According to IDC, despite the global economic
crisis, the BI tools market in the Asia/Pacific, excluding Japan, last
year grew positively at 7.7% and was estimated to be worth US$445.30
million for 2008.
However, as IDC says, this still represents a significant fall from
previous years’ double-digit growth recorded for the region in 2005 to
2007.
According to Sharon Tan of IDC’s Asia/Pacific software research, with
many businesses “knee-jerking” into freezing or slashing IT budgets as
the global economic crisis unfolded, the BI software market generally
contracted in 2H 2008 over 1H 2008 in most APEJ countries.

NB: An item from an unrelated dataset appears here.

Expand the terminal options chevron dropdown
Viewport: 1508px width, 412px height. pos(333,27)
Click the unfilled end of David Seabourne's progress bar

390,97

“Cost cutting measures and lower IT budgets are expected to contribute
to longer sales cycle and more pricing pressure in 1H 2009,” says Tan,
adding that IDC end-user studies conducted in 1Q 2009 also confirmed
that “cost is the main consideration when IT decision makers in APEJ
buy software.”
Tan says organisations are now likely to be more motivated to try
alternative, lower cost BI solutions and delivery models which tend to
tamper down revenue based market forecasts, and, at the same time, BI
demand is expected to expand from within organisations.
"More users are seeking better access information, which is still one of the fundamental reasons behind BI adoption.